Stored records
^^^^

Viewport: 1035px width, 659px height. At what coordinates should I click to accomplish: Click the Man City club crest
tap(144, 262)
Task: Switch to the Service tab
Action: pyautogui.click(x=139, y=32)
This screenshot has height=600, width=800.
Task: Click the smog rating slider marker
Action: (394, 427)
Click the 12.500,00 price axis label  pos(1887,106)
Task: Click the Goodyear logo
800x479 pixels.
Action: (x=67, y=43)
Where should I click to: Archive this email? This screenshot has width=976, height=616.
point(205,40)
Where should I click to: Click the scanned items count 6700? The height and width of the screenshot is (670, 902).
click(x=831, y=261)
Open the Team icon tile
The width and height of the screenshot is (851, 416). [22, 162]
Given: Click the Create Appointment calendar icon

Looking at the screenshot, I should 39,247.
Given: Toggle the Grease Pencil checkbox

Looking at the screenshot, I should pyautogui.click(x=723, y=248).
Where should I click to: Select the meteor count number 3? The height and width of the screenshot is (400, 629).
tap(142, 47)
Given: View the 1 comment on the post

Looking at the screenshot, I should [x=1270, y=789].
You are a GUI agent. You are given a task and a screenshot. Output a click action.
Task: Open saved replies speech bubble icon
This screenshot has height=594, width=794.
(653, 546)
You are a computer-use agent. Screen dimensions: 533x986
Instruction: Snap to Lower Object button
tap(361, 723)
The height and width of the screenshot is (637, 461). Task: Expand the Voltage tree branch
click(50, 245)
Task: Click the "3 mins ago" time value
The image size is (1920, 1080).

^^^^

● WHAT TO PRODUCE
Each entry is to be output exactly as it was written.

● RESPONSE TO THIS TASK
Viewport: 1035px width, 659px height. At what coordinates should I click to accomplish: Click the Man City club crest
tap(144, 262)
Task: Switch to the Service tab
Action: pyautogui.click(x=139, y=32)
This screenshot has height=600, width=800.
Task: Click the smog rating slider marker
Action: (394, 427)
Click the 12.500,00 price axis label  pos(1887,106)
Task: Click the Goodyear logo
800x479 pixels.
Action: (x=67, y=43)
Where should I click to: Archive this email? This screenshot has width=976, height=616.
point(205,40)
Where should I click to: Click the scanned items count 6700? The height and width of the screenshot is (670, 902).
click(x=831, y=261)
Open the Team icon tile
The width and height of the screenshot is (851, 416). [22, 162]
Given: Click the Create Appointment calendar icon

Looking at the screenshot, I should 39,247.
Given: Toggle the Grease Pencil checkbox

Looking at the screenshot, I should pyautogui.click(x=723, y=248).
Where should I click to: Select the meteor count number 3? The height and width of the screenshot is (400, 629).
tap(142, 47)
Given: View the 1 comment on the post

Looking at the screenshot, I should [x=1270, y=789].
You are a GUI agent. You are given a task and a screenshot. Output a click action.
Task: Open saved replies speech bubble icon
This screenshot has height=594, width=794.
(653, 546)
You are a computer-use agent. Screen dimensions: 533x986
Instruction: Snap to Lower Object button
tap(361, 723)
The height and width of the screenshot is (637, 461). Task: Expand the Voltage tree branch
click(50, 245)
Task: Click the "3 mins ago" time value
The image size is (1920, 1080).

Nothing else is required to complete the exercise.